February 8, 2011
Decision of Interest: En Banc Fourth Circuit Divides Sharply Over Removal Deadline
In its recent decision Barbour v. International Union (2011 WL 242131, 2011 U.S. App. LEXIS 1695), the en banc Fourth Circuit splits 7-5 over how to apply federal removal requirements when faced with “the defendants-served-on-different-days dilemma.” At issue in Barbour are 28 U.S.C. § 1446(b)'s 30-day deadline for removing a state-court case to federal court, and the “rule of unanimity,” which requires that all defendants join in the removal.

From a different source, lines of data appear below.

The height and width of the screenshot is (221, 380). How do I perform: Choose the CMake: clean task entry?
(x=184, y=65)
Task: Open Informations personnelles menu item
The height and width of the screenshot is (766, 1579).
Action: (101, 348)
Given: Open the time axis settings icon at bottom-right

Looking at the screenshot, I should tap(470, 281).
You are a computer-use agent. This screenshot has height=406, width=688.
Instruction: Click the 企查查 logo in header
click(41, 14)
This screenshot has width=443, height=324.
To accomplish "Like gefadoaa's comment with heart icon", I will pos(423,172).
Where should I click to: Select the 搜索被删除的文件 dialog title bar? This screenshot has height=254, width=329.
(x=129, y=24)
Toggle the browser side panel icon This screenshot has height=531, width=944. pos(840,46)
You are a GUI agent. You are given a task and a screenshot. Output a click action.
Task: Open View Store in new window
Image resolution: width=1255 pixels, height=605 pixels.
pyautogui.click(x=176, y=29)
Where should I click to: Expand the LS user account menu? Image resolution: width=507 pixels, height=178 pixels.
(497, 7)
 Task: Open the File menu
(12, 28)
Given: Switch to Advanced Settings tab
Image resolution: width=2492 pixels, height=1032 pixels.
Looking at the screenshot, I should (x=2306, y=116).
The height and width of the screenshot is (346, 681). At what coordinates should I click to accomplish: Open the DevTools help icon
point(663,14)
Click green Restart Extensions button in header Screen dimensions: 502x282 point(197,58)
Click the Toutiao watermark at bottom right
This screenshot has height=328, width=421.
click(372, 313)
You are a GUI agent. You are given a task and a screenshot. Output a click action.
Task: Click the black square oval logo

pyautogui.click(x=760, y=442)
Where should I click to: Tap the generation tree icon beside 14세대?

The en banc majority in Barbour adopts what it calls the “McKinney Intermediate Rule” (named for an earlier Fourth Circuit decision). From Judge Hamilton's opinion:
“[T]he McKinney Intermediate Rule requires a notice of removal to be filed within the first-served defendant's thirty-day window, but gives later-served defendants thirty days from the date they were served to join the notice of removal.” (emphasis added)
As the Barbour majority acknowledges, this approach conflicts with decisions from several other circuits that use the “Last-Served Defendant Rule,” which allows “each defendant, upon formal service of process, thirty days to file a notice of removal pursuant to § 1446(b).” E.g., Bailey v. Janssen Phramaceutica, Inc., 536 F.3d 1202, 1209 (11th Cir. 2008) (emphasis added). In Barbour, five Fourth Circuit judges (in an opinion authored by Judge Agee) would have followed the Last-Served Defendant Rule.
The Barbour majority recognizes that its rejection of the Last-Served Defendant Rule could deprive later-served defendants of any opportunity to remove a case when an earlier-served defendant misses its 30-day deadline. But it reasons that an earlier-served defendant who fails to remove within the 30-day deadline has, essentially, consented to remain in state court. That consent forecloses removal. As the majority explains: “If the first-served defendant decides not to remove, later-served defendants are not deprived of any rights under § 1446(b), because § 1446(b) does not prevent them from removing the case; rather, it is the rule of unanimity that does.”
So viewed, what later-served defendants are actually losing under the Fourth Circuit approach is “an opportunity to persuade earlier-served defendants to join a notice of removal.” To this point, the majority responds that “it is difficult to believe that Congress intended to protect this power of persuasion when it enacted § 1446(b).”